IBA elects leaders and invests in promotions to boost beef sales – AgriNews
MACOMB, Ill. – Paul Walker enjoys working with Illinois beef producers and looks forward to continuing his role as president of the Illinois Beef Association.
IBA members elected Walker to a second term as president of the statewide group along with Dave Duzan for his second term as IBA vice president at the conference. summer 2022 of the IBA and the Illinois Forage and Grassland Council Forage Expo.
“I have enjoyed working with a great Board of Directors and Executive Committee,” Walker said. “They were very proactive, positive and we had good ideas that were shared.”
IBA affiliates have hosted many successful meetings and banquets, Walker said.
“Josh St. Peters, Dave and I have been to a lot of them,” he said. “Without our strong affiliates, our association would be much weaker – we have great people leading at the county level.”
The outlook for 2023 is quite positive, Walker said.
“But the year ahead will be full of challenges for the beef industry because we’ll be in a recession and it’s going to be a major recession, so it’s not going to be business as usual,” Walker said.
“We will have increased market transparency which is a good thing and I don’t expect a change in market price discovery,” he said.
The IBA will install a new Board of Directors and a new Executive Committee in July.
“I look forward to working with them,” Walker said. “If the past has been an example, we will have great ideas for promoting beef in Illinois.”
Walker plans to develop a foundation campaign.
“I’m going to push this because our foundation needs to grow with endowments,” he said. “We have a lot of youth programs to support, and without growing youth engagement, IBA is a dying group.”
The beef industry is entering a new phase in the livestock cycle.
“We’re going to have a decrease in cow numbers and a decrease in feeder calves, which means a decrease in supply,” Walker said. “It should mean a price increase, so it’s a good time.”
“Thank you to Dr. Walker for his continued leadership of IBA,” said Josh St. Peters, Executive Vice President of IBA. “It was definitely a highlight for me this year to work with him and learn from him.”
The beef levy’s mission, St. Peters said, is to build demand for beef through education, communications and marketing.
“Next year will be the 40th anniversary of a swab program in Illinois,” he said.
Over the past year, the IBA Levy Division has funded a strong program focused on consumer education, St. Peters said.
“We encouraged beef consumption and reinforced the value of our product as an essential part of a nutritious and functional diet for Illinois families,” St. Peters said.
“The majority of our reach has been focused on metropolitan Chicago households, as well as downstate urban households,” he said. “We’ve done much of this work through digital advertising and promotion programs tied to several key efforts.”
IBA has developed a partnership with the Chicago Tribune media.
“We forged this partnership last summer and it continued this year with the Iowa Beef Industry Council,” St. Peters said. “Our board has continued to emphasize the ability to partner with other pick organizations, as many out-of-state cattle are processed in Illinois.”
IBA, in partnership with IBIC, obtained a grant to share advertising and promotion costs.
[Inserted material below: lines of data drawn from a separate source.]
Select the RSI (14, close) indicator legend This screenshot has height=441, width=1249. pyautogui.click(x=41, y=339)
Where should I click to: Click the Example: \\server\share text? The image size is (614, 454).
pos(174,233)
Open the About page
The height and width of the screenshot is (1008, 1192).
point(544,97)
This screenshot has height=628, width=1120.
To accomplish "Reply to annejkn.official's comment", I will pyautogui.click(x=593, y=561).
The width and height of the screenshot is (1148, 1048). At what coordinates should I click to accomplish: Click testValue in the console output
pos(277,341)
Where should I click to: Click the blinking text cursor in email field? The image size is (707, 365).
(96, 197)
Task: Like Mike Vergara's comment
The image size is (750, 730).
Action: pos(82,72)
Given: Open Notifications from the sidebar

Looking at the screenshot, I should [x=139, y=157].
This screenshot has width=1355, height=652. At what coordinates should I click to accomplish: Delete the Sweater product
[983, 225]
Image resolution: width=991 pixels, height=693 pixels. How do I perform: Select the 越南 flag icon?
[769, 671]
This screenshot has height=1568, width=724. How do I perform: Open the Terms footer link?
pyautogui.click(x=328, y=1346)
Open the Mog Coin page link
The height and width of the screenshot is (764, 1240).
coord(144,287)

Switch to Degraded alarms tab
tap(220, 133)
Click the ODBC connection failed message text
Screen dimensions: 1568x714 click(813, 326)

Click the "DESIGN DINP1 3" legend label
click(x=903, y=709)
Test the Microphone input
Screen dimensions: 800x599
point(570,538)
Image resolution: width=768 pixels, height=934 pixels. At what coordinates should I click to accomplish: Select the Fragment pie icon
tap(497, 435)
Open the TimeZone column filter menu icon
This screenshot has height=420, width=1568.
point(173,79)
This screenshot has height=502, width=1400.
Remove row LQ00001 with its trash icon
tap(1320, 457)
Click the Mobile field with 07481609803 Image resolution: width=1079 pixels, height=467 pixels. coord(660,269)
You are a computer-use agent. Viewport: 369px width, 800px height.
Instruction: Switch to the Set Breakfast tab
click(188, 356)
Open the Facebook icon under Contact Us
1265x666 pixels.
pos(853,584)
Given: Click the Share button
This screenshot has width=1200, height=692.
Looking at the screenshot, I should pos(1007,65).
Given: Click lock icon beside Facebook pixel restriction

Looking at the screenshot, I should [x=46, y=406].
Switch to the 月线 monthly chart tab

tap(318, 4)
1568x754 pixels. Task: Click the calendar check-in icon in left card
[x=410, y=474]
“We had promotions in online newspapers and regular articles on the front page of the Chicago Tribune website promoting the beef check-off program,” St. Peters said.
“During the summer grilling season, we have partnered with a number of print inserts reaching hundreds of thousands of households on grill and beef recipes highlighting healthy and nutritious ways to put beef on the table,” he said.
Via Facebook and other social media, IBA provided a series of practical tips for cooking and grilling.
“We held contests and we shipped processed beef products right to the winners’ doorsteps,” St. Peters said. “The Chicago Tribune campaign reached nearly 6 million homes in Illinois.”
IBA works with social media influencers.
“This Easter, we’ve put together a series of videos made by social media influencers to tell the story of how to prepare beef for your Easter dinner,” St. Peters said. “I’m amazed at the simple things these influencers do in their own kitchens and over a 36 hour period there can be 30,000 to 50,000 people watching and sharing.”
Another partnership with the National Cattlemen’s Beef Association will continue this year for point-of-sale promotions at Sam’s Clubs.
“Through their app, they can track where you are in the store,” St. Peters said. “So when you approach the beef aisle, they can raise awareness of what’s in the case of beef and share messages related to ‘beef’. This is the What’s for Dinner website to increase the sale of beef products.